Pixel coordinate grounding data
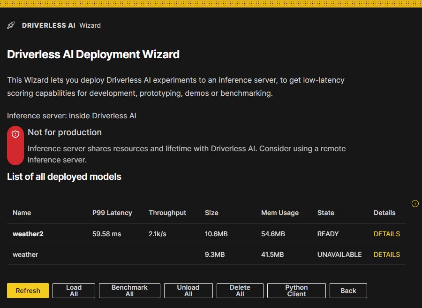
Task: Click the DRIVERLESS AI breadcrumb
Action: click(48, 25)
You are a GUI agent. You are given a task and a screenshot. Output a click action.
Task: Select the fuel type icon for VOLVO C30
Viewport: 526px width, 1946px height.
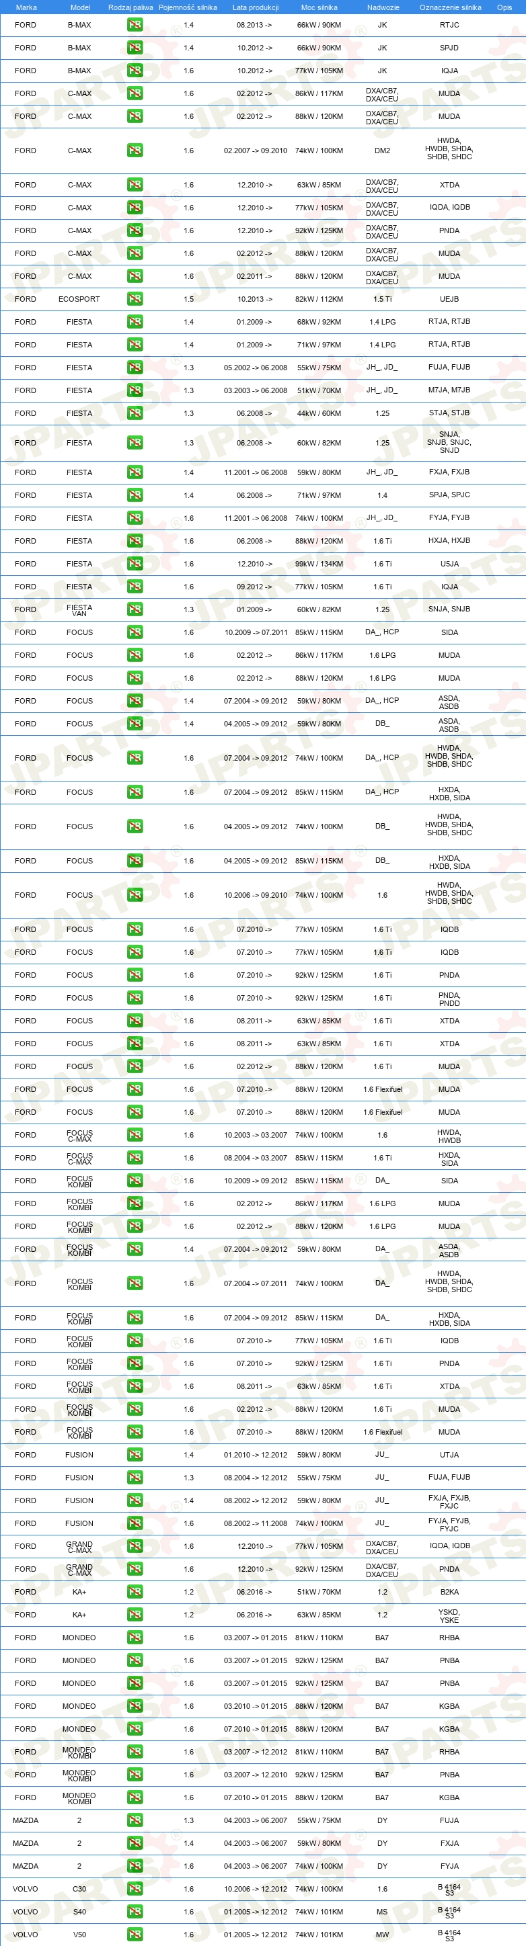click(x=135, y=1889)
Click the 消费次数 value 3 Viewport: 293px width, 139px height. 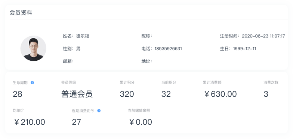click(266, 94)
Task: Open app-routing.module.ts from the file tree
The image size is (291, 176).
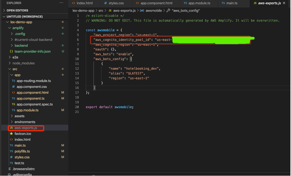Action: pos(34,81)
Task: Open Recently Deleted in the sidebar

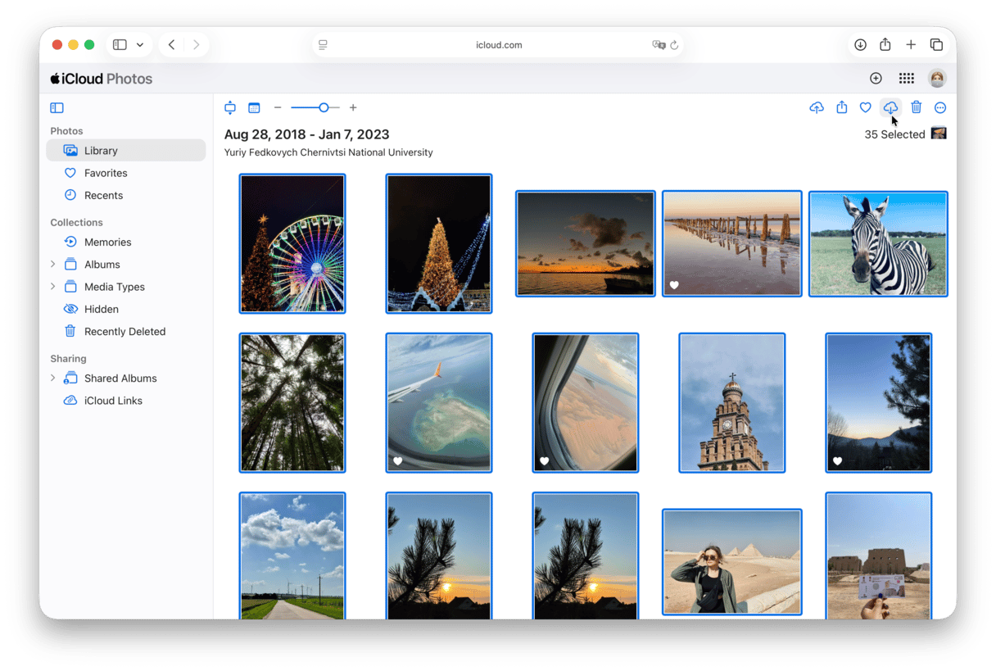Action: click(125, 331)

* * *

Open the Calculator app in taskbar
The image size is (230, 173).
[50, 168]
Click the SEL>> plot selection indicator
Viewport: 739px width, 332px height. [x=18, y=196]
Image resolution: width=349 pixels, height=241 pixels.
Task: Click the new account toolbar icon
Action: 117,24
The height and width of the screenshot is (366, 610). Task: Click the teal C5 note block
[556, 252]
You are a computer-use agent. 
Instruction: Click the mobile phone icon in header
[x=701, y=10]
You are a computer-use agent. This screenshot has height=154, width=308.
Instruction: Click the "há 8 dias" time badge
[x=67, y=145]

Prompt
All lines that hold the word "agent" should be copied from the data.

Solved problem
You are a GUI agent. You are given a task and a screenshot. Output a click action.
You are a computer-use agent. 
You are a computer-use agent. This screenshot has height=154, width=308.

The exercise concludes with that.